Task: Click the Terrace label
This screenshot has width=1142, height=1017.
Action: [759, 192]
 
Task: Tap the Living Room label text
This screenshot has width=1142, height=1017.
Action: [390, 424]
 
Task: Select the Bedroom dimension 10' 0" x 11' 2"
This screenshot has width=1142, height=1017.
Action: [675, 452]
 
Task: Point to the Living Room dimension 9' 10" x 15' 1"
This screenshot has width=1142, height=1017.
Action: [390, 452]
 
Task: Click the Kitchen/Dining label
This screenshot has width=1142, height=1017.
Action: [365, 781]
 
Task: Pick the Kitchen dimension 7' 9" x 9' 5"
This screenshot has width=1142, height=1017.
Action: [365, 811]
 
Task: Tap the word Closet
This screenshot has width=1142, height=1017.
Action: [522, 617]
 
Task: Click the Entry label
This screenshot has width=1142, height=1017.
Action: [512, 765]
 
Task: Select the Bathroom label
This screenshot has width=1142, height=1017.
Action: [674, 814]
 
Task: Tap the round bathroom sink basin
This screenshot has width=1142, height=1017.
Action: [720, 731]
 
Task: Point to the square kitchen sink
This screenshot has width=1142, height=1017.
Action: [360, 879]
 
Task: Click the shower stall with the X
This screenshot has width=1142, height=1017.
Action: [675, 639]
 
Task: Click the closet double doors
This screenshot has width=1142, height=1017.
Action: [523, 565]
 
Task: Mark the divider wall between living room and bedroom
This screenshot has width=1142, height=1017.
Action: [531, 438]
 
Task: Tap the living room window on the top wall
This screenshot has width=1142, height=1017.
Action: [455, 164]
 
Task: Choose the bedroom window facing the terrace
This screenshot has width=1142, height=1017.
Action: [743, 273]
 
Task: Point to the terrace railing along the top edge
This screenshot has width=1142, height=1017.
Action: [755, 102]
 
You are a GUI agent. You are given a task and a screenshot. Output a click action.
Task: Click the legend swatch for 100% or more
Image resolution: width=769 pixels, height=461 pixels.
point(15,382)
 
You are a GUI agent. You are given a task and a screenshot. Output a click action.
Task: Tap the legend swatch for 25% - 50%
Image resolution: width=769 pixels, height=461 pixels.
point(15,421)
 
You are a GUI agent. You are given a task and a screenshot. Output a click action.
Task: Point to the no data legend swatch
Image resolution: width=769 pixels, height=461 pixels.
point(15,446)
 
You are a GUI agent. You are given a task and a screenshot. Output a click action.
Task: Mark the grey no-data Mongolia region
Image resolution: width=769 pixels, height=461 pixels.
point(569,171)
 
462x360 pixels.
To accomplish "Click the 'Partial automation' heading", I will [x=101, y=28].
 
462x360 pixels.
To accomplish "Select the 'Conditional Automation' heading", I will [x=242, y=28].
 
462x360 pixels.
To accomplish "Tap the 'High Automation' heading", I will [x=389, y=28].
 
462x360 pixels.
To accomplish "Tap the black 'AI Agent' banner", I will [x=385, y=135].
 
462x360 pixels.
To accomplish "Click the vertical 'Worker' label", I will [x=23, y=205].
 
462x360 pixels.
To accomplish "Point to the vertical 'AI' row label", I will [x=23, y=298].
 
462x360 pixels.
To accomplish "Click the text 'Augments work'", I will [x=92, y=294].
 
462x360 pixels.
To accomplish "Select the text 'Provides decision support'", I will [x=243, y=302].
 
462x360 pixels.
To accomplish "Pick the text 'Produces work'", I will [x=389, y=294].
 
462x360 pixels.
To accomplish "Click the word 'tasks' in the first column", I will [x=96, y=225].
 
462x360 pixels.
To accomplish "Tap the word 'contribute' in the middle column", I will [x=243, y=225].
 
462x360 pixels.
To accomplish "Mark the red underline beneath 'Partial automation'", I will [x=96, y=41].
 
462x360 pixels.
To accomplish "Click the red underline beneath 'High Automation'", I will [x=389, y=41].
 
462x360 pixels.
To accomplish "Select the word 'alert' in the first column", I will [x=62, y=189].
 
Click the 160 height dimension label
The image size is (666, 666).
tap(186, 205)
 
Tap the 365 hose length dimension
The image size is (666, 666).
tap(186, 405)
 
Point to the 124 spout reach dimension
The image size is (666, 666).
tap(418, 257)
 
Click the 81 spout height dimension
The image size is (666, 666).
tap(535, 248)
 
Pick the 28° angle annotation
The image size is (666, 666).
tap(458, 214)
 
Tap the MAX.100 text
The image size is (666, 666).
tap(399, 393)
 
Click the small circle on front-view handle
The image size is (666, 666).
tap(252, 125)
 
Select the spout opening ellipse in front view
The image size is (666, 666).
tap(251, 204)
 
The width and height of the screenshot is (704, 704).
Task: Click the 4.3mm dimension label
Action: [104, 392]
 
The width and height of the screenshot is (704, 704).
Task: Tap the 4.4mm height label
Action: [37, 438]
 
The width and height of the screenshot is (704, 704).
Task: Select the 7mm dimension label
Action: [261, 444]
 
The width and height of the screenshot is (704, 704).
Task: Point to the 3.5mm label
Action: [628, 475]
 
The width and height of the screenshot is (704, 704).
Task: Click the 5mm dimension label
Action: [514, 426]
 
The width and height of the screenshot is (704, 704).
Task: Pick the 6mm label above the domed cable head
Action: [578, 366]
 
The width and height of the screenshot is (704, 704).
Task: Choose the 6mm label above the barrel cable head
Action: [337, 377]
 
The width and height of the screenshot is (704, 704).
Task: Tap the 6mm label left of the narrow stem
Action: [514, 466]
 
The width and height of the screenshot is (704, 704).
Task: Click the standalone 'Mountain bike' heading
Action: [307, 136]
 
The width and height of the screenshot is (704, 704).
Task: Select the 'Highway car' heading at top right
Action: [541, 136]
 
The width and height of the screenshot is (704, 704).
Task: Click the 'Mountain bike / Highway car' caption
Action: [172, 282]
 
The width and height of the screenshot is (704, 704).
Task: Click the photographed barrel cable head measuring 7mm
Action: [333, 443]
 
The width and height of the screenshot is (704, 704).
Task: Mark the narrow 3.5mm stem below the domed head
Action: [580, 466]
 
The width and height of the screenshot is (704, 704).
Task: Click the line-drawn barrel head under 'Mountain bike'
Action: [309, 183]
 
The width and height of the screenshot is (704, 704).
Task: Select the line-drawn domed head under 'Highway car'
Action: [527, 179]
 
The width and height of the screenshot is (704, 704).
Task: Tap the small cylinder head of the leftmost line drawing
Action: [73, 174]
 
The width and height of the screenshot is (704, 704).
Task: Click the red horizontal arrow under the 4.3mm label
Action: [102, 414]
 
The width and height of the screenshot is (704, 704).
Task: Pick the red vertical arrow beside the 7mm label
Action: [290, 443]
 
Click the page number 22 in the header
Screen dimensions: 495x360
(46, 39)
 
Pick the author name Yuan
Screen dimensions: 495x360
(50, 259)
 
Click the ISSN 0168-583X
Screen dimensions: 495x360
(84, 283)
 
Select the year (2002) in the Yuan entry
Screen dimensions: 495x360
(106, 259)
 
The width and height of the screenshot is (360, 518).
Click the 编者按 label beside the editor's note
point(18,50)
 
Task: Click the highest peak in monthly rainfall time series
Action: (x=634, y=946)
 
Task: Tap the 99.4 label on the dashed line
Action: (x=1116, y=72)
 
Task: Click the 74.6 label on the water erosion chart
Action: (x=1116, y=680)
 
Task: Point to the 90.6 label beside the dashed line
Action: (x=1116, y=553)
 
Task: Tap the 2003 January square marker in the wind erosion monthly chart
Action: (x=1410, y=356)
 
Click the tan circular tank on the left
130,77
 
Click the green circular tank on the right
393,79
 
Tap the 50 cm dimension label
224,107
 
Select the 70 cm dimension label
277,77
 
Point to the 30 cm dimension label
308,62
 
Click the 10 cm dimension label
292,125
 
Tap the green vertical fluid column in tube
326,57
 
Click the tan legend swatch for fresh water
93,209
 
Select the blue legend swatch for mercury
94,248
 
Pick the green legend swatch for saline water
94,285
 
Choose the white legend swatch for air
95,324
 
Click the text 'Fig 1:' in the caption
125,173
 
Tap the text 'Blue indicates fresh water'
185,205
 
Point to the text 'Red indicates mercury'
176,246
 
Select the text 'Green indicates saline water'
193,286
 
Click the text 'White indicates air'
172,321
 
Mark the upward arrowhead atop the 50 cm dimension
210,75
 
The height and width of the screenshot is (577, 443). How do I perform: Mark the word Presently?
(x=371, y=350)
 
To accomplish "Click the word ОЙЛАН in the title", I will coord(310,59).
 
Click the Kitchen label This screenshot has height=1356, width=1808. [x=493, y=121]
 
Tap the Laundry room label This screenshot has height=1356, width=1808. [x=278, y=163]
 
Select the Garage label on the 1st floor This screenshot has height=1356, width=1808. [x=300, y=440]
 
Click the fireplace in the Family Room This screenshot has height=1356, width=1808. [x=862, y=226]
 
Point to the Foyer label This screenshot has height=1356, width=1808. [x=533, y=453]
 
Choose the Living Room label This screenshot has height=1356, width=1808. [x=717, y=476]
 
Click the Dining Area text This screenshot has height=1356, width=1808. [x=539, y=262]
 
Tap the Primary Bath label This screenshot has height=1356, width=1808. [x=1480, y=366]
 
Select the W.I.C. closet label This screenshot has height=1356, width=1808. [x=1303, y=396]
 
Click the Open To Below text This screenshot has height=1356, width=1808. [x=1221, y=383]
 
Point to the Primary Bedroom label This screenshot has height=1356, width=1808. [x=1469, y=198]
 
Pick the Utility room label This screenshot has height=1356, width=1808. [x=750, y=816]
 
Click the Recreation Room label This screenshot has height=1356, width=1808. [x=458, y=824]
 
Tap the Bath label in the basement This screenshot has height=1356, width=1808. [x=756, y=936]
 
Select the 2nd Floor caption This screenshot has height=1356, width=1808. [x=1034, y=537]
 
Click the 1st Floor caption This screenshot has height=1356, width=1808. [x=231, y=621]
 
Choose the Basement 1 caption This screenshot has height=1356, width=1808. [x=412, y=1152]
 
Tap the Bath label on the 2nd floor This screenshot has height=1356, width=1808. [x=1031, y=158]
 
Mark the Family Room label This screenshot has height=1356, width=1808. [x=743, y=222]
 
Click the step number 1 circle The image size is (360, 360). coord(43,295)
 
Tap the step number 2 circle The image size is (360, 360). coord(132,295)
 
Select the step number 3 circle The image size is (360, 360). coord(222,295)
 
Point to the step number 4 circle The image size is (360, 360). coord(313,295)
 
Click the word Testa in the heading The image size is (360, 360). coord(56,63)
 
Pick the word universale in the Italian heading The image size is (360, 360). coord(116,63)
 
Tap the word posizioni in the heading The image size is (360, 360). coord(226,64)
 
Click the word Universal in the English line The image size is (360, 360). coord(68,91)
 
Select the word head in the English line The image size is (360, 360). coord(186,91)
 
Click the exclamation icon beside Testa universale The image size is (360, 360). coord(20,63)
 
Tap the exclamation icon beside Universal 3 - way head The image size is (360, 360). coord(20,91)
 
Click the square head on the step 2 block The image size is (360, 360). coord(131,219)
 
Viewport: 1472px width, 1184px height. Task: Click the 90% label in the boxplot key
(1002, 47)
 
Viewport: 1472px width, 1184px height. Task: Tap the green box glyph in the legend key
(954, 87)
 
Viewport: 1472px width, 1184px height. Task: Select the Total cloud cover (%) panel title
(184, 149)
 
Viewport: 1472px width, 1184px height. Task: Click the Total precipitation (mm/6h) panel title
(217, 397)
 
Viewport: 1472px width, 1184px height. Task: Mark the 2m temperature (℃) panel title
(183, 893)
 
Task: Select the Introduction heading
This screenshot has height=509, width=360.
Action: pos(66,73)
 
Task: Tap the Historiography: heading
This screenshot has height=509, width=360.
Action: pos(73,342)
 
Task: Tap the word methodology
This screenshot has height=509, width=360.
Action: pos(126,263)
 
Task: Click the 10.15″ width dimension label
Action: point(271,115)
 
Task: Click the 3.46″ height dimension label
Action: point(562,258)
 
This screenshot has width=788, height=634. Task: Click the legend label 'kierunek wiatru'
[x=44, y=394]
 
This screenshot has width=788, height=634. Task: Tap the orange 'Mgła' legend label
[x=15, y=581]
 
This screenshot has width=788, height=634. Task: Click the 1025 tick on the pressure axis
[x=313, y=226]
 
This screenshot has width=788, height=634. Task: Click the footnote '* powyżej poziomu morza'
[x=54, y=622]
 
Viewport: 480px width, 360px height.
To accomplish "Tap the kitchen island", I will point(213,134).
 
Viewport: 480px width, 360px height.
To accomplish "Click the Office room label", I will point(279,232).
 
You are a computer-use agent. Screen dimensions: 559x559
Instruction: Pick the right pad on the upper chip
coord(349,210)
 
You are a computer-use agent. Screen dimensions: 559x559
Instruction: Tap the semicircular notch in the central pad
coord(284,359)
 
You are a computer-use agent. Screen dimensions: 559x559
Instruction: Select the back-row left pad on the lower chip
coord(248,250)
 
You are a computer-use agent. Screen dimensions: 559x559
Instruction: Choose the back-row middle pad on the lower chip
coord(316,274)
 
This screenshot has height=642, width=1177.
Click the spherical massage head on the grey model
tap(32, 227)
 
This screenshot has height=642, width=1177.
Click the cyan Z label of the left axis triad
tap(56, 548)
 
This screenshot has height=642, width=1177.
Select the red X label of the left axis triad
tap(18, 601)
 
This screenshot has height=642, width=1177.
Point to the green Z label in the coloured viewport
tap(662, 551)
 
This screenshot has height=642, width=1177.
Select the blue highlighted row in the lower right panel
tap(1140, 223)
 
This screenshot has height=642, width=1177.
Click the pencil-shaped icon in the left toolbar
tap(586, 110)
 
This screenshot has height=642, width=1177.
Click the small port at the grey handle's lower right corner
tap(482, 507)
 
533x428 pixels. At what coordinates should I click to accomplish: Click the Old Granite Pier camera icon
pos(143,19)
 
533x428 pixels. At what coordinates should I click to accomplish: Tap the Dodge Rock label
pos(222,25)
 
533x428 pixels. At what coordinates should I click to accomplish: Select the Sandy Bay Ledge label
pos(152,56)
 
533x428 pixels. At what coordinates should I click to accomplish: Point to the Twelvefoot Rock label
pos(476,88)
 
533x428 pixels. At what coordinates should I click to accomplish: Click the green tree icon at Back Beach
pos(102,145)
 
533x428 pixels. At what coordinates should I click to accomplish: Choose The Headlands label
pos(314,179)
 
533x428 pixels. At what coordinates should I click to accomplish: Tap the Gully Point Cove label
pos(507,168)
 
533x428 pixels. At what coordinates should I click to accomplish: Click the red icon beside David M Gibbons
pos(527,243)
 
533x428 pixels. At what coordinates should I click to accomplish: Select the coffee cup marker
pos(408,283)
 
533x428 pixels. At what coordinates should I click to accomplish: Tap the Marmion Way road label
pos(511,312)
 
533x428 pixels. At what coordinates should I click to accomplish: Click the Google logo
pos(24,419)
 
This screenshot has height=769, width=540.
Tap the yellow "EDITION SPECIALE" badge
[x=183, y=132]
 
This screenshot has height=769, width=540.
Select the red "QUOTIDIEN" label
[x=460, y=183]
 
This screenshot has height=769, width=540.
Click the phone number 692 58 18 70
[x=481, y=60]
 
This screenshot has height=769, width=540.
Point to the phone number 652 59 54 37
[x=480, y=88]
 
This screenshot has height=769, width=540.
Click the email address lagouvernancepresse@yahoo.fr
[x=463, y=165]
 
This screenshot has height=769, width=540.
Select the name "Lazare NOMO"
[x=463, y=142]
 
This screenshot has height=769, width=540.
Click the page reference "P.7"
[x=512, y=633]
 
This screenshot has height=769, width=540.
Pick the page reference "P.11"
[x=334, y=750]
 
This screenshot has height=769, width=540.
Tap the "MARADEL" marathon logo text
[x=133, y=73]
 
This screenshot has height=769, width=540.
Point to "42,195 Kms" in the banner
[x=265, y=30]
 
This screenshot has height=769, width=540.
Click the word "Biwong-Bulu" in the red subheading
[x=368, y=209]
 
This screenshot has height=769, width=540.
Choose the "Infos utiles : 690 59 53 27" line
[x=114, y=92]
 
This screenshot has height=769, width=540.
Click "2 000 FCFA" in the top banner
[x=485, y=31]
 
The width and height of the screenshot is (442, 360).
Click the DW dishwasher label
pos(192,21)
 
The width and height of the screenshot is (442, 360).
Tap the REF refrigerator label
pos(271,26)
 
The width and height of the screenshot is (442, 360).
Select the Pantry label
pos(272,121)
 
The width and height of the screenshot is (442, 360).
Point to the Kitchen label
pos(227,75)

WHAT THE TASK REQUIRES:
Copy the records verbatim, starting at the first line of the records and ending after the line that contains "Action: [675, 452]".

OUTPUT OF THE TASK:
Task: Click the Terrace label
This screenshot has width=1142, height=1017.
Action: [759, 192]
 
Task: Tap the Living Room label text
This screenshot has width=1142, height=1017.
Action: [390, 424]
 
Task: Select the Bedroom dimension 10' 0" x 11' 2"
This screenshot has width=1142, height=1017.
Action: [675, 452]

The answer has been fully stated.